His speach was garbled with grief, but Lydia understood—as would anyone in the Empire. His child had been taken as part of the child tithes to the legions. Gone to Campus Lescendor where he’d be forged into a weapon and then used to enforce the Senate’s authority.

“It is not theft.” Lucius’s voice was frigid. “It is the law. All must abide. I myself gave up my second son and I bore my grief with honor, not by groveling like a woman in the middle of the Forum.”

Spurius’s jaw tightened, and he held up a hand, trying to silence Lucius.

But the damage was done.

“You stole him!” The grieving father lifted his knife. “And once you demons have beaten all that he is out of his veins, you will send him to slaughter his own people!”

The legionnaires guarding the Forum sprinted their direction, gladius blades gleaming in the sun, their expressions grim. Lydia clenched her teeth, not wanting to watch but unable to look away.

“Calm yourself, man,” Spurius said, and Lydia knew he saw the other soldiers coming. Knew that he had only moments to diffuse the situation. “That is not the way of it. You may yet see him again, but not if you carry forward with this ill-thought plan.”

“He will no longer be my son!” The man lunged, his eyes bright and fixed on Lucius and her father, and Lydia screamed.

And then a blade sliced through the air.

Lydia clapped a hand over her mouth, watching the Sibernese man’s head roll across the stones, coming to rest against the steps to the Curia. The legionnaire who’d decapitated him frowned, then bent to wipe his weapon on the dead man’s tunic.

“Blasted fools!” Cassius shouted at them. “While you sat on your laurels, we were nearly killed!”

“Apologies, Senator,” one of them—a centurion, judging from his armor—said. “We came as soon as we saw his weapon.”

“Spare me your excuses! The Twenty-Seventh is done in Celendrial—time you were sent somewhere that will sharpen you back into the weapons we trained you to be!”

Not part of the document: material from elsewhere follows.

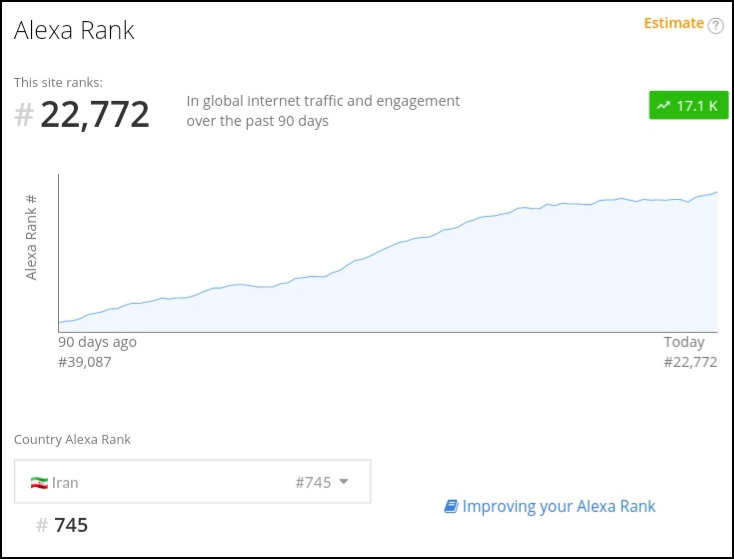Viewport: 734px width, 559px height.
Task: Click the green 17.1 K badge
Action: (x=688, y=105)
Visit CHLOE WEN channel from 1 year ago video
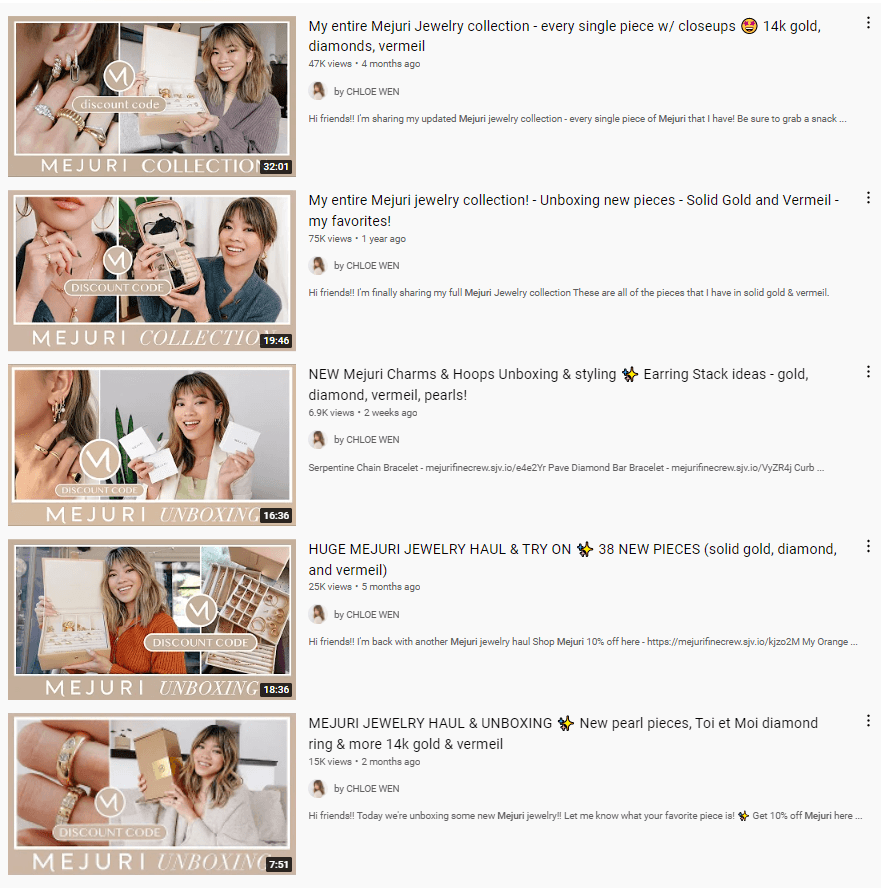The image size is (881, 888). 366,266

Spittle flew from Lucius’s mouth, but Lydia’s father placed a calming hand on his shoulder before addressing the soldier who’d murdered the poor man. “You need not have killed him. It was poorly done.”

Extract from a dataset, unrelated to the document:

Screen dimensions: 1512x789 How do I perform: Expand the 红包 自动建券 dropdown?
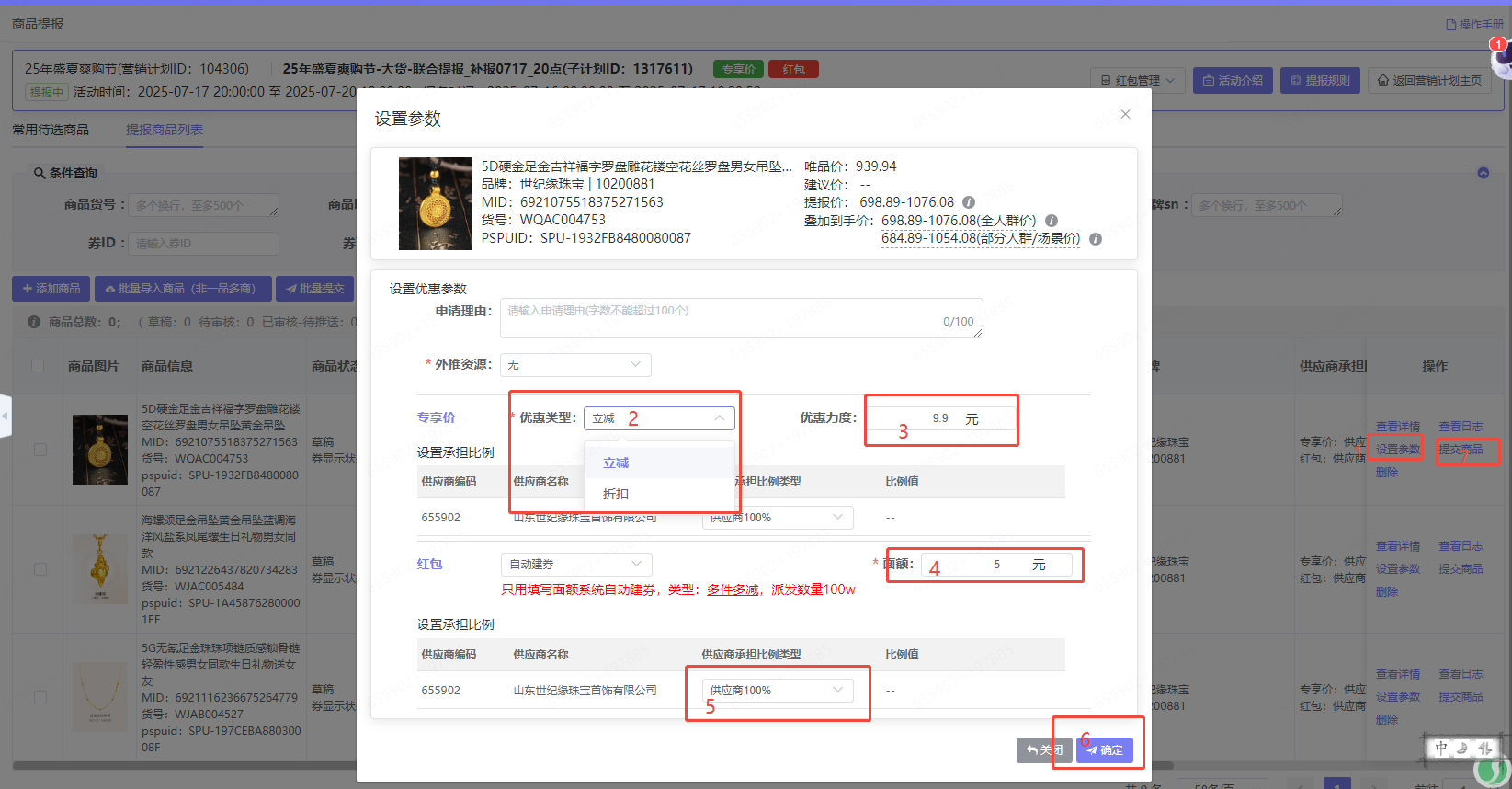pos(575,564)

“Apologies, Senator,” the man answered, but to Lydia, he didn’t seem at all repentant. Likely because he knew the punishment for allowing harm to befall two senators would have been far worse than harsh words.

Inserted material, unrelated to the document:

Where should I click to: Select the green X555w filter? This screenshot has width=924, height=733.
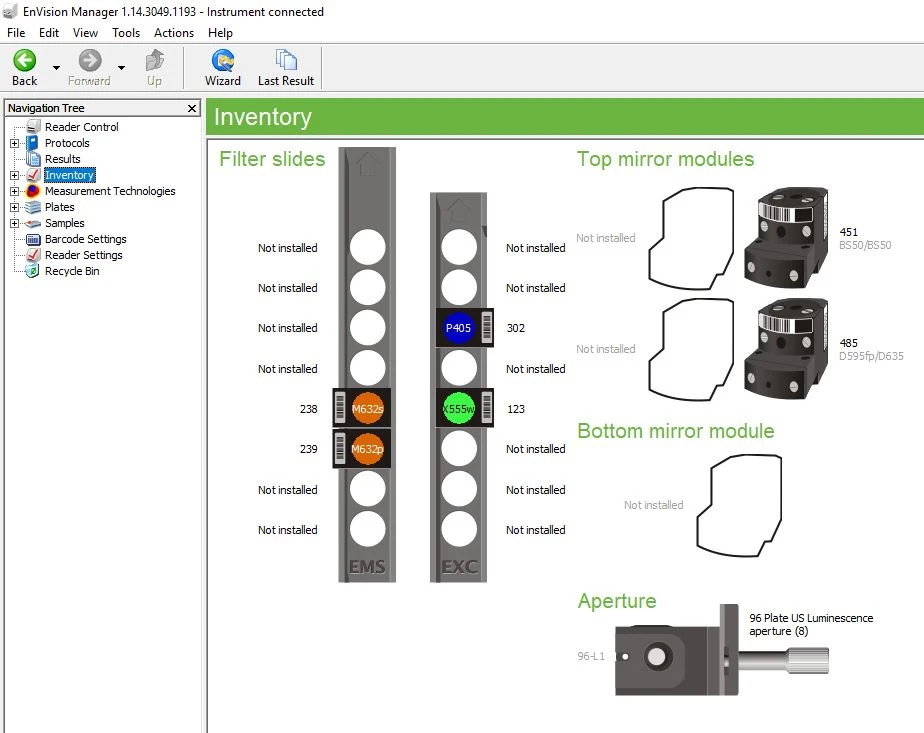pyautogui.click(x=459, y=409)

Rising on weak knees, Lydia held on to the side of the litter for balance, then circled around to the front. Blood pooled around the dead man, streams of it trailing away, following the straight lines between paving stones. One of the legionnaires picked up the dead man’s feet, dragging him across the Forum, leaving red streaks across the stone, while another caught hold of the head by the hair, tossing it after his comrade. “You forgot a part!”